3. Silahlı kuvvetlerimiz 2000’li yıllara gelindiğinde silahlı terör örgütünü bitirmemiş miydi? Suriye sınırına birliklerimizi dayayıp Suriye’nin Öcalan’ı ülkeden çıkartmasını sağlamamış mıydı? Onu adım adım İtalya’da Yuna-nistan’da, Afrika’da izleyip Batı istihbarat birimlerini bize teslim etmeye zorlamamış mıydı? Silahlar susmamış mıydı? Arkalarında siyasi iradenin desteği olduğunda aynı şeyşi tekrar yapamazlar mı?
3. Değerli dostum Ekrem Pakdemirli Cihan Haber Ajansı’nın 24 Temmuz tarihli bülteninde bu konuda beyanat veriyor. Haberden aktarıyorum:
“Ekrem Pakdemirli, son olarak 13 askerin şehit olduğu Silvan saldırısında hayatını kaybedenlerin arasında neden hiçbir subay bulunmadığını sordu.”
Biraz insaf! Ben size hemen ezberimden çatışmalarda şehit olmuş üç subayın ismini sayayım: Üsteğmen Mustafa Çuhadar, Üsteğmen Çetin Aylar, Yüzbaşı Barış İbrahim Yurtseven. Konunun uzmanları eminim daha çoğunu sayarlar! Ayrıca geçen Cuma günü Şemdinli’de çatışmada yaralanan subayın da pazar günü Gata’da şehit olduğunu hatırlatayım. Peki siz hiç şehir içindeki çatışmalarda şehit olmuş bir il, ilçe emniyet müdürü, karakol amiri, üst rütbeli emniyet görevlisi duydunuz mu? Duymazsınız çünkü onların görevi de subaylarınki gibi çatışmaları yönetmektir, fiilen eline silah alıp savaşmak değil.
Şimdi elimizi vicdanımıza koyalım, silahlı kuvvetlerimizi böylesine yıpratmak kimin çıkarına hizmet eder. Doğal olarak silahlı kuvvetlerin içinden de yanlışlık yapan, kötülük yapan, işkenceye karışmış insanlar çıkabilir. Bu insanları süratle bulup cezalandırmak ayrı şeydir.

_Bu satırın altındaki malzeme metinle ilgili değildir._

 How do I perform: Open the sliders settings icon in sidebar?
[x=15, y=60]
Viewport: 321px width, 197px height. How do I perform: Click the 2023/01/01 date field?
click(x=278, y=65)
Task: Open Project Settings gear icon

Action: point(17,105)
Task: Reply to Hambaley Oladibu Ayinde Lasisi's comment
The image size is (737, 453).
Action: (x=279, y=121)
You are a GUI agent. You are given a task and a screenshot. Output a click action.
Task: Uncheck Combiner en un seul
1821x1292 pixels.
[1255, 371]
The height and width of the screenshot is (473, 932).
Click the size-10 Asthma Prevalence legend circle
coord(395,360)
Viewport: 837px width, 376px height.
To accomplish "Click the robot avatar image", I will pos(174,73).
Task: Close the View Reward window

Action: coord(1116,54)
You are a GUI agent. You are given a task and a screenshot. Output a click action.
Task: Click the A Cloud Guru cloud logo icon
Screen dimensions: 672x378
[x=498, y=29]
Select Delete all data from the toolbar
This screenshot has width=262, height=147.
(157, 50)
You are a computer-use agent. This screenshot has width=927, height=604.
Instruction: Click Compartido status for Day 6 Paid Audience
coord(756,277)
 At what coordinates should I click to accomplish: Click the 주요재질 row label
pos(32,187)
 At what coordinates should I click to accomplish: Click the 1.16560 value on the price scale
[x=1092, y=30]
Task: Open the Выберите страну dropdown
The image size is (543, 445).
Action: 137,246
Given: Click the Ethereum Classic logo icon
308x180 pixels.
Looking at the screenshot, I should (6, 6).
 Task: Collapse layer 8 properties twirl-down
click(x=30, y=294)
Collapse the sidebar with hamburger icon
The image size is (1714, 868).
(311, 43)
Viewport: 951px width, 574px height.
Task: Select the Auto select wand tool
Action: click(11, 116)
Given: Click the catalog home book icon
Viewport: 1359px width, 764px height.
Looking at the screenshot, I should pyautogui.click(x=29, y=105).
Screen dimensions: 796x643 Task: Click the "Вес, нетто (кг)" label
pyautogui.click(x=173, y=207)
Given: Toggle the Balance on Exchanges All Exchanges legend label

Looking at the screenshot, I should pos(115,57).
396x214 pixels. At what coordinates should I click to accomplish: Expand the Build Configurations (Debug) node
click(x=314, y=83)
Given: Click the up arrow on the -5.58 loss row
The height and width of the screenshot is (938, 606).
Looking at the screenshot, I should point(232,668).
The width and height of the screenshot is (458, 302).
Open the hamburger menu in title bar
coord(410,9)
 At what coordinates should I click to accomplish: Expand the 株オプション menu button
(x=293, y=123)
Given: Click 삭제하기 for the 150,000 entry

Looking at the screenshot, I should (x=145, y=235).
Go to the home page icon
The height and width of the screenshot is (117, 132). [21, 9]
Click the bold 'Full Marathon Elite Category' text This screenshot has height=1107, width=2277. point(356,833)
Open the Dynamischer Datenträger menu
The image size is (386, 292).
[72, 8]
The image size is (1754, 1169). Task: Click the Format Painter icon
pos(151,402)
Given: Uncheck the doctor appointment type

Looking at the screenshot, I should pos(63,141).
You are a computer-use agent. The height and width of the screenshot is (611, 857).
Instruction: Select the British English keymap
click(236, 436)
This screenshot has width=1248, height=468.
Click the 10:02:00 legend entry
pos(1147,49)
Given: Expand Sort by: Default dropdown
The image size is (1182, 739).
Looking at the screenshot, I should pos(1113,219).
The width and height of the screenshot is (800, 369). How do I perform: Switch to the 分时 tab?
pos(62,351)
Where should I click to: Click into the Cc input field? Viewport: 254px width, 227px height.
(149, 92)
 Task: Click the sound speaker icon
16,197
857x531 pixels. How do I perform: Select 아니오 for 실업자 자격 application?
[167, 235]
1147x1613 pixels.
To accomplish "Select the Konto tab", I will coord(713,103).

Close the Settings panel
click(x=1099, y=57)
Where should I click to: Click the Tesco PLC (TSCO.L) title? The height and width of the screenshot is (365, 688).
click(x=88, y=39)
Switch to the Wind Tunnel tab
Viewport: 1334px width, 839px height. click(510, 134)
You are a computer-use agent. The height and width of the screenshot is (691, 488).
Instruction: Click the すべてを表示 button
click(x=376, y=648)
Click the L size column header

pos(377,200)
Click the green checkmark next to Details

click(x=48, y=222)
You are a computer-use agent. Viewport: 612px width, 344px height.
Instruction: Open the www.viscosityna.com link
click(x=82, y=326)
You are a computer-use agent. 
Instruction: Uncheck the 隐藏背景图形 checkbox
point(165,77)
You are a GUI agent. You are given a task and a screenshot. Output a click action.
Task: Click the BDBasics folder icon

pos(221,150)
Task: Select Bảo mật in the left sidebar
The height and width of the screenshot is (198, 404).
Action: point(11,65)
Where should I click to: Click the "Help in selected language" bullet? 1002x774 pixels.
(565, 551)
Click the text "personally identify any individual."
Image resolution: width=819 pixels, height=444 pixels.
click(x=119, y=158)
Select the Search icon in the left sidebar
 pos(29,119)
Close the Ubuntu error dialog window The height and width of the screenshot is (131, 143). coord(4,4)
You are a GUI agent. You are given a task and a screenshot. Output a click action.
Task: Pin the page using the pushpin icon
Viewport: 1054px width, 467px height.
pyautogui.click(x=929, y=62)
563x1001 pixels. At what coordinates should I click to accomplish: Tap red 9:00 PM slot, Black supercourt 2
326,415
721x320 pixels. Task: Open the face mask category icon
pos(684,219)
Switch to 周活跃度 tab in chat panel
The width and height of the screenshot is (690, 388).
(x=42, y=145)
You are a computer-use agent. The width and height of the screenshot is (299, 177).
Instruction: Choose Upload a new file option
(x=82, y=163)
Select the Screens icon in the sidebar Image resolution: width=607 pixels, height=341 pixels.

Sırf geçmişte bir subay tarafından kötü muameleye uğradık, veya bir şekilde aşağılandık diye veya bilemiyeceğim başka sebeplerle silahlı kuvvetleri yıpratıp, erleri ve astsubayları veya onların ailelerini subaylara düşman edecek ifadeler kullanıp, silahlı kuvvetlere alternatif güçler oluşturup, yıpratıp görev yapamaz hale getirmek kimin çıkarınadır?
Bu soruyu iyi düşünmemiz gerekir, değerli okurlarım.